FB_3

119 30 10
                                    

Sesampainya dirumah aku segera merebahkan tubuhku diranjang, tanpa melepas sepatu bahkan tas ransel masih menggantung dibahuku. Pintu kamar memang sengaja tak ku tutup maka dari itu aku dapat melihat ibu yang datang kekamar ku dengan membawa sesuatu di nampan yang dia bawa.


"apa yang ibu bawa?" tanya ku penasaran.


"air hangat dan alkohol untuk mengobati luka lebam mu"


"tak usah bu, aku rasa sudah sedikit membaik. Bagaimana dengan pipi ibu?"


"apa kau lupa sudah seberapa sering aku menerima ini? Rasa sesakit apapun mampu aku tahan Lexiie. Tetapi tidak jika aku melihat kau yang terluka karena bagiku melihat kau terluka itulah sakit yang sesungguhnya"


Lantas aku mengijinkannya mengolesi alkohol pada luka ku, bagaimana aku dapat menolak ketulusannya padaku. Jika saja ayahku bersikap baik pasti hidupku akan lebih sempurna. Tak akan ada drama keluarga seperti ini. Tapi semua itu hanyalah dalam khayalan yang tak akan mampu jadi kenyataan. Keluarga ku sudah hancur bahkan mungkin sebelum aku terlahir . Mengingat tak pernah sedikit pun ayah menggendongku bahkan menyayangiku sejak aku kecil. Mungkin aku memang tak begitu mengingat kenangan itu tetapi album keluarga selalu menunjukan kasih sayang ibu terhadap ku, hanya ibu yang selalu terlihat tersenyum sambil menggendong ku didalam foto, foto ayah hanya ada beberapa disana. Dan tak satupun yang terlihat bahagia disana raut wajahnya menampakan ketidaksukaan dan ketidak pedulian kepadaku yang tengah digendong ibu kala itu. Pandangannya hanya fokus pada kamera bahkan ayah memberi sedikit jarak pada ibu disetiap fotonya. Entah apa yang salah bahkan aku tak mengerti sampai saat ini. Setiap kali aku bertanya pada ibu dia justru selalu menyalahkan dirinya sendiri dan kemudian mengurung diri dikamarnya. Kurasa ini semua memang tidak bisa dirubah dan berakhir indah.


****

Aku berniat membantu ibu didapur untuk menyiapkan makan malam untuk kami. Keluar dari kamar aku langsung bergegas menuju dapur tetapi aku tak melihatnya disana. Aku memanggil-manggilnya tapi tak ada satu sautan pun dari ibu akhirnya aku pergi untuk mengecek kamarnya. Aku mendapatinya masih tertidur lelap dikasurnya. Aku tidak tega untuk membangunkannya, dia terlihat begitu lelah sepertinya. Lantas aku mengecup dahinya dengan lembut tetapi kurasakan rasa hangat disekitar bibir ku saat mengecup dahinya. Lalu aku menemelkan punggung tangan ku pada dahi ibu dan punggung tangan kiri ku pada dahi milik ku rasa hangatnya berbeda. Setelah kuperhatikan bibir ibu juga memucat. Kurasa dia sakit makanya tidak bangun untuk memasak. Aku bergegas mengambil air hangat dan handuk untuk mengompres ibu.

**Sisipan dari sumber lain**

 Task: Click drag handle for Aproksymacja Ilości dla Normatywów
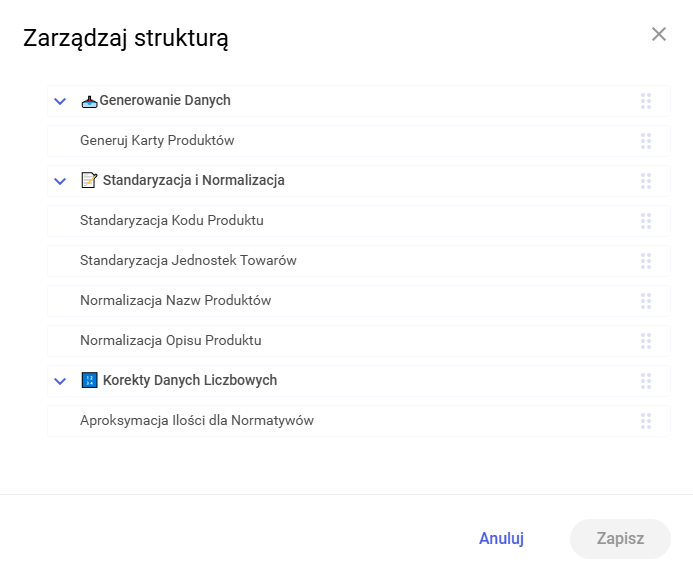click(646, 421)
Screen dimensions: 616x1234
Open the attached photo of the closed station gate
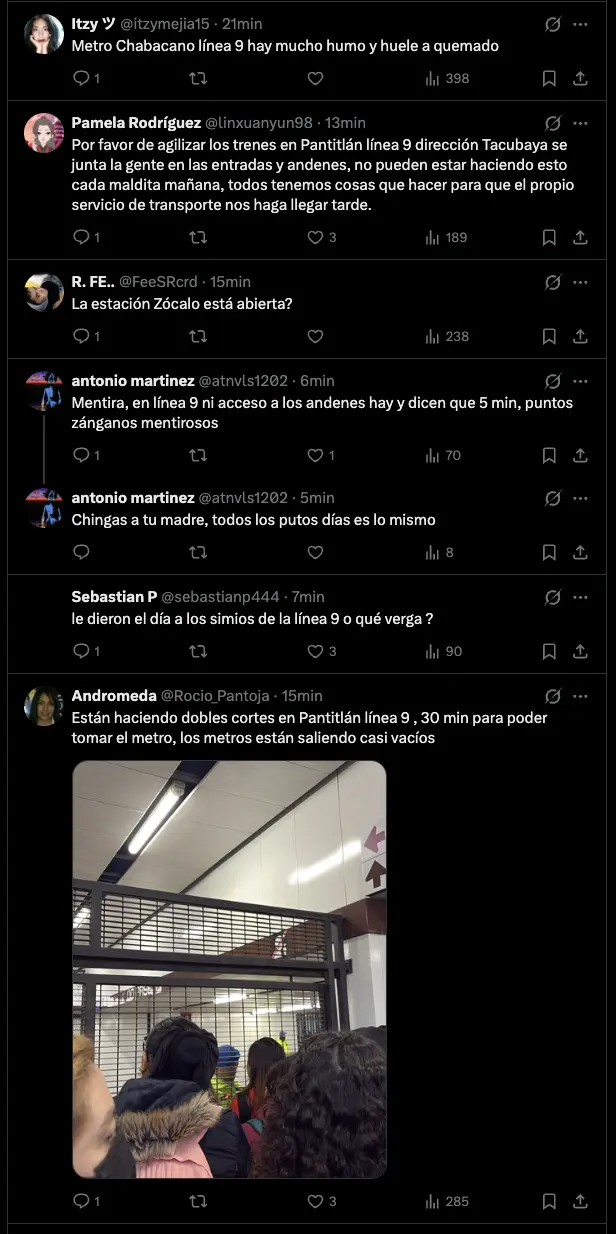pos(227,967)
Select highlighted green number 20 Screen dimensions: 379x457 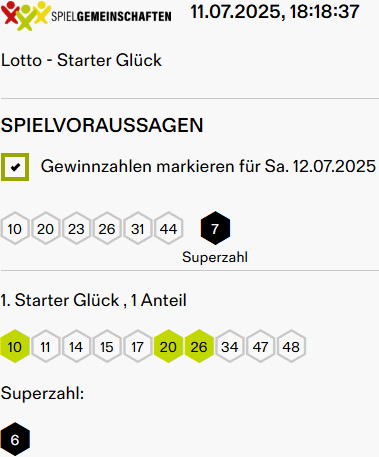tap(168, 346)
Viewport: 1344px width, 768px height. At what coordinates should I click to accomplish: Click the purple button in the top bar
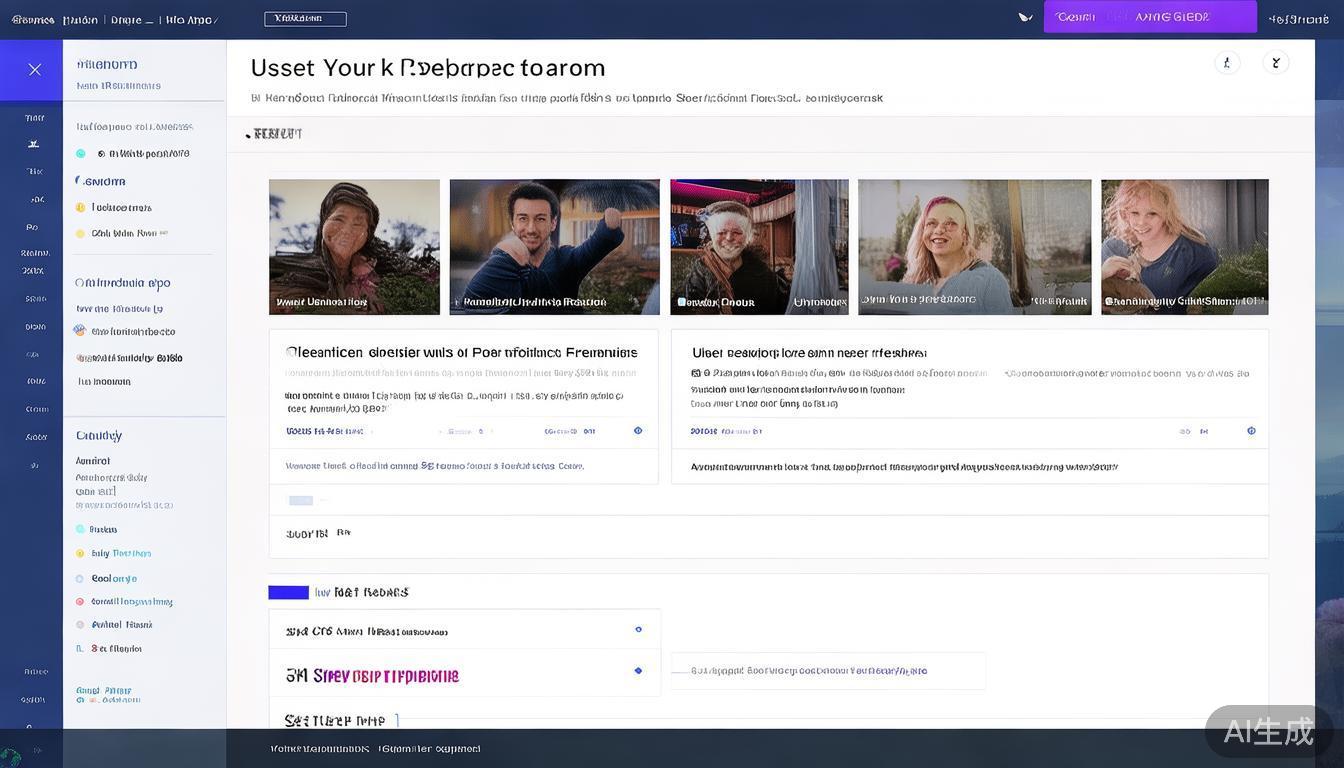[x=1150, y=17]
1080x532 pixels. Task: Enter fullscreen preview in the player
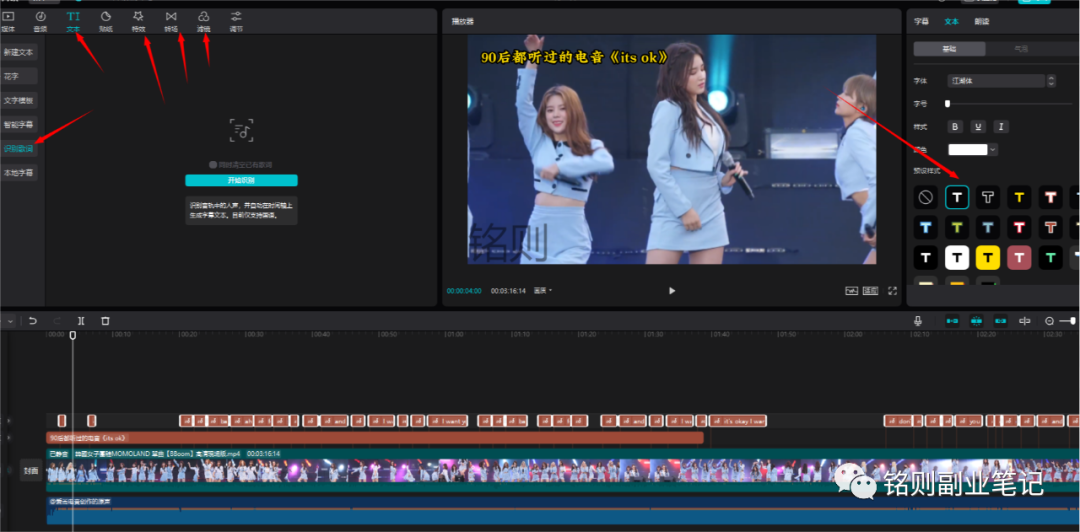(892, 291)
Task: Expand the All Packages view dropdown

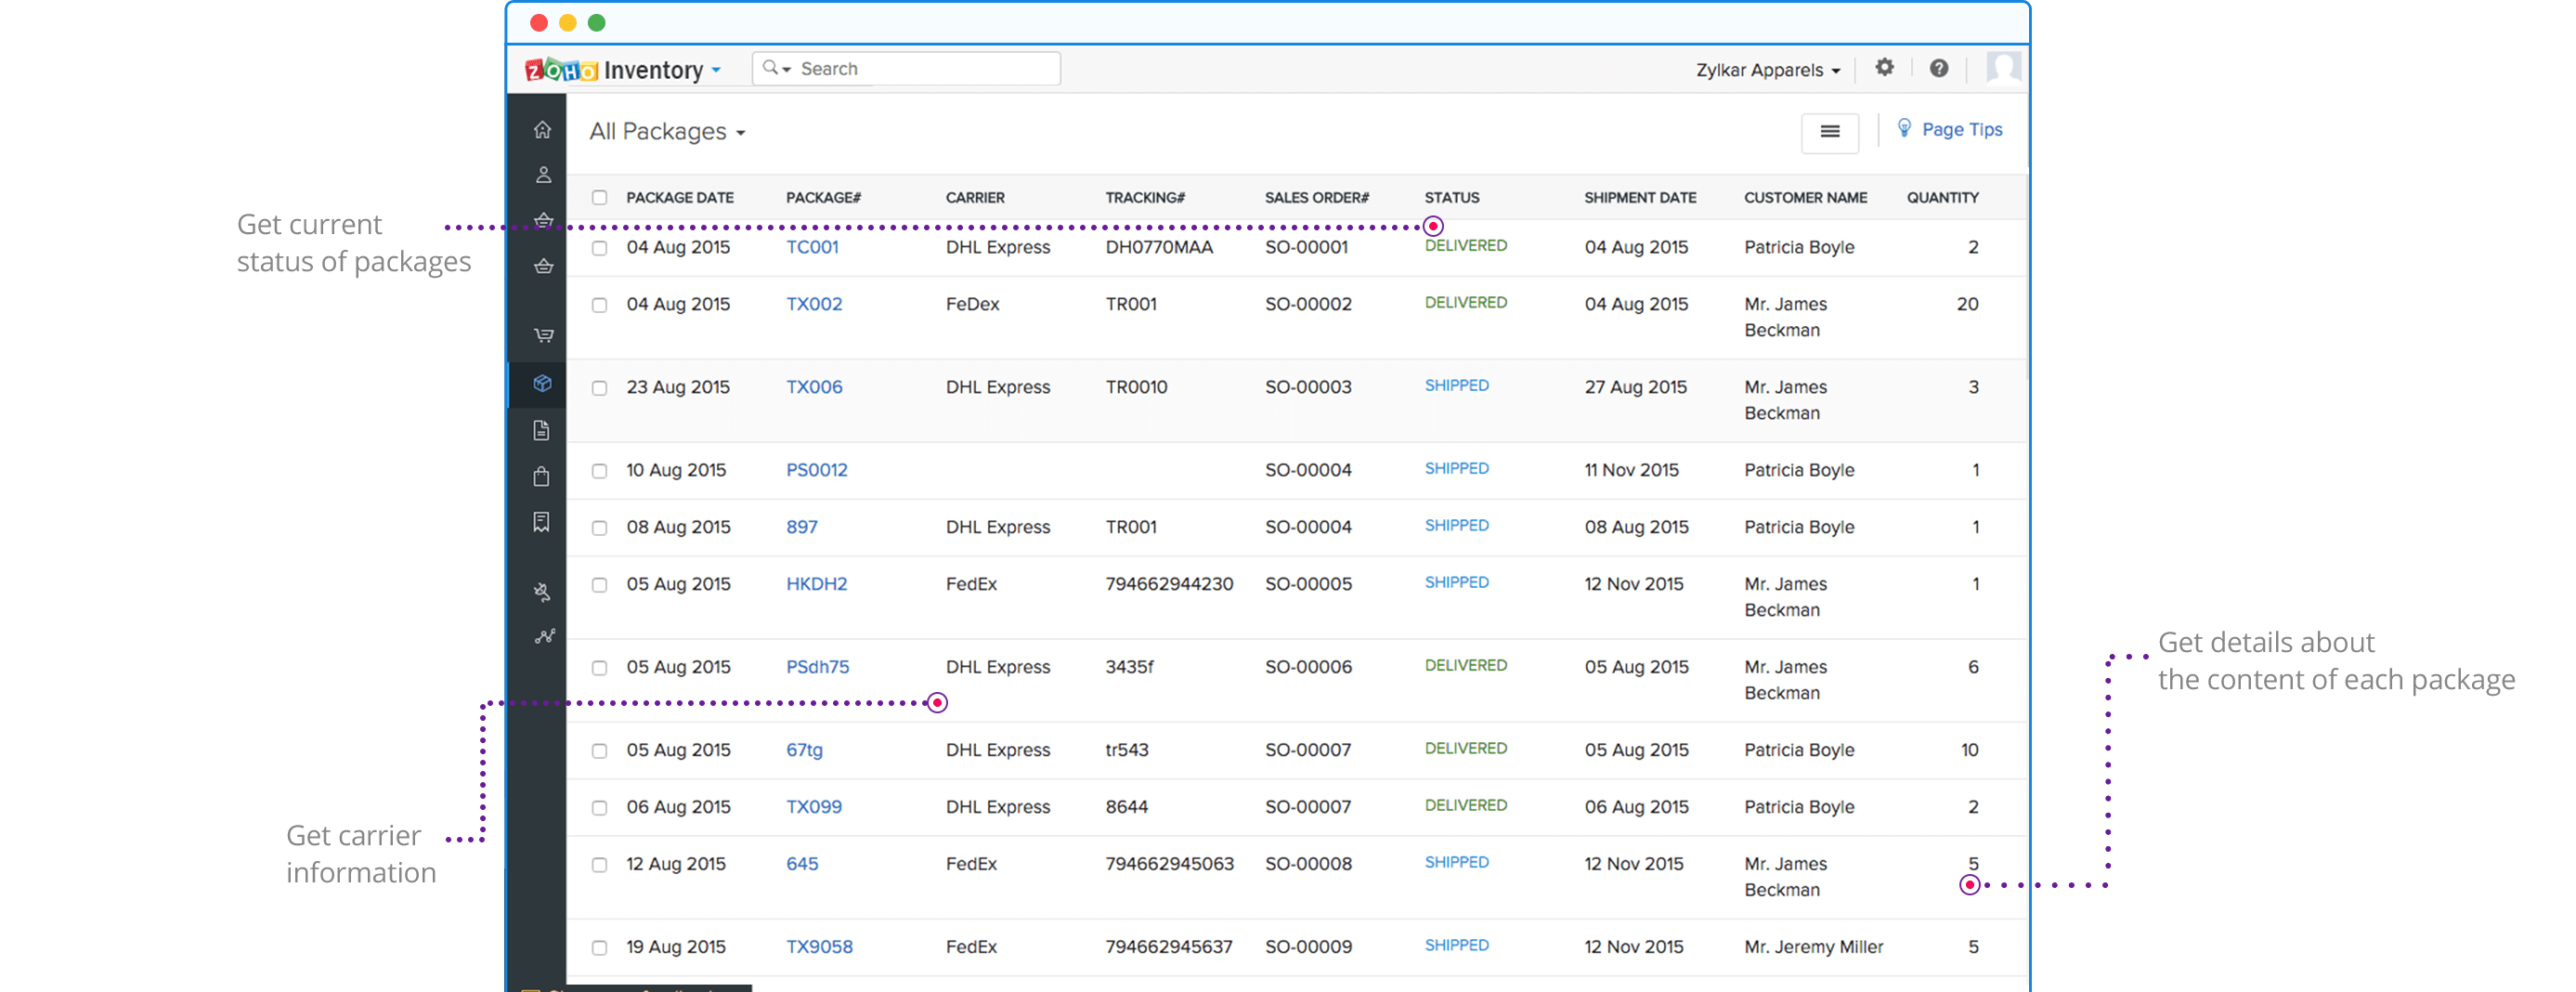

Sambil memasak air hangat aku juga membuat chicken soup untuk ibu, aku yakin dia belum makan. Aku mencari bagaimana cara membuat chicken soup diinternet melalui smartphone yang ku punya. Melakukan langkah-langkahnya dengan benar dan ternyata air panasnya sudah mendidih terlebih dahulu maka aku bergegas membawa air panas yang sudah dicampur dengan air biasa itu kekamar ibu. Dengan segera aku duduk disebelahnya sambil menempelkan handuk basah yang telah direndam dalam air hangat. Aku mengulangi hal yang sama beberapa kali hingga ibu terbangun.


"hey Lexiie, jam berapa sekarang?" suaranya terdengar begitu lemah.


aku melirik kearah jam dinding didekat pintu kamarnya "jam setengah tujuh malam bu" jawabku padanya.